Overall, this was an amazing effort! Anxious seems to be one of those really fun, happy guys who has found his passion in life and who drives forward to achieve the riches he has coming to him. I recommend this album without reservation, even for the most neophyte of rap devotees.

Stay strong, Anxious!

Sunday, January 9, 2011

Senseless

This morning, I learned of the shooting in Arizona where 14 were wounded and 6 killed by a man believed to be mentally compromised. Of particular note to me was the 9-year old girl who was shot dead in this seemingly random act of senseless violence. The article I read stated the girl was born on 9/11/01. It immediately struck me that on the most violent day in U.S. history a child was born who, a short time later, would be killed in another act of senseless violence. To me, this was the very definition of irony.

After coming in from a walk with Miss D, I happened to glance down at the Sunday paper that had been left in the lobby for one of my neighbors. The bold headline stated: Arizona Congresswoman Shot in Rampage. My first thought was that that woman was still alive; the article I read this morning had stated that fact. Then I thought of the little girl. She was not alive. She was dead. And yet, she was not worthy of a big headline in a major market newspaper simply by virtue of the fact that, in the mind of the editor who created the headline, the Congresswoman trumped her in terms of status.

Why?

Why is it that we assign priority and importance to our fellow humans, simply based on class, profession and economic standing? What makes the Congresswoman’s life more valuable than the lost life of a 9-year old girl? Is the fact that I am an educated professional making a six-figure income make me more important than the homeless guy seeking shelter in the rain in my entryway? Why, when I am at work, I often feel invisible when in a room of attorneys? Does the fact that I cannot claim Juris Doctorate make my opinions less valuable?

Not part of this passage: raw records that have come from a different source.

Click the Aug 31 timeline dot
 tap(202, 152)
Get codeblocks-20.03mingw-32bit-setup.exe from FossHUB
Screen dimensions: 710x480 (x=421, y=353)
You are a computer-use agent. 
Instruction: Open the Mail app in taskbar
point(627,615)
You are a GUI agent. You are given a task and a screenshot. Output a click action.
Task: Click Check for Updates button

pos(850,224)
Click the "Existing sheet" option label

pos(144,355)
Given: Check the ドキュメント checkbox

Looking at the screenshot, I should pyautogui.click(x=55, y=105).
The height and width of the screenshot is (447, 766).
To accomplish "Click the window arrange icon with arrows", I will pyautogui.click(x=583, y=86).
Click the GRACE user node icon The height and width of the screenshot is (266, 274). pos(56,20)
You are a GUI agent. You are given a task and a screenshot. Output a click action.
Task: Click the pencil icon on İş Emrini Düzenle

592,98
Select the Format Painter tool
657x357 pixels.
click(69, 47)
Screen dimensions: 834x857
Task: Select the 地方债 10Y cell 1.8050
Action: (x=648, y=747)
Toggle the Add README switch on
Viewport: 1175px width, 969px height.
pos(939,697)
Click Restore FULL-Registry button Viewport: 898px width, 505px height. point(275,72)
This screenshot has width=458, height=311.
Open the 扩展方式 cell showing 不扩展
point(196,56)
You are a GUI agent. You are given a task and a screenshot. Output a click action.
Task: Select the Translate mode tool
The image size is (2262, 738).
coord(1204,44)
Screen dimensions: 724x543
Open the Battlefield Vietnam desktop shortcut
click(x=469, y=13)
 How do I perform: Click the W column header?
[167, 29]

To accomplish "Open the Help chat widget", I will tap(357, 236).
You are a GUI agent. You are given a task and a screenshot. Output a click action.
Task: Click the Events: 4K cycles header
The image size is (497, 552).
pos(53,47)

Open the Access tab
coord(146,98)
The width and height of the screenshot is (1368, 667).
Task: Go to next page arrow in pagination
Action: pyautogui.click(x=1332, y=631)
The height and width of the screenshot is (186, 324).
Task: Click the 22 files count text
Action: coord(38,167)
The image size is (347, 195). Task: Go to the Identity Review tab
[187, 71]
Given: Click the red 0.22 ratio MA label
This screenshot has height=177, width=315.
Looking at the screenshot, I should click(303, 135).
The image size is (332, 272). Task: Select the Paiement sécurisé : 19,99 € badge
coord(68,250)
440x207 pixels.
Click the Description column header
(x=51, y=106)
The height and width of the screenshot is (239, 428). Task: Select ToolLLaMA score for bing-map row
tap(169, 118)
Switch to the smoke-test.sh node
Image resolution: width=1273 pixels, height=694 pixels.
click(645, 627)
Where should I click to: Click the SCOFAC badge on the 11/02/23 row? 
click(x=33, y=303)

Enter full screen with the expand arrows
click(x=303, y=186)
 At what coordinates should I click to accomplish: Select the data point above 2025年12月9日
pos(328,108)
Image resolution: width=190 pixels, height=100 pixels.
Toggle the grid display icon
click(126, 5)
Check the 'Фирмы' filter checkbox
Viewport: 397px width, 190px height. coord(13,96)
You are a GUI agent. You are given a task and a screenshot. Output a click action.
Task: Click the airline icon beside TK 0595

Logic says no; it should not matter where you come from and what you do. What should be important is how you live your life. If you are a good, kind person then that should be the only status indicator. Unfortunately, reality dictates otherwise. Superficial factors of class and money often command how you are viewed in the world. It is human nature to categorize individuals…put them in easy-to-understand compartments in order to comprehend who we are dealing with, and in turn, use that information as a means to gauge goodness and success in life.

I don’t want to pretend that I myself do not engage in this behavior. Of course I do. I am only human, as flawed as that is. But I think I would be doing a disservice to myself if I didn’t question these things.

Life is a valuable commodity, no matter who you are or what you do. If more people remembered that, then perhaps we would not have such senseless acts of violence.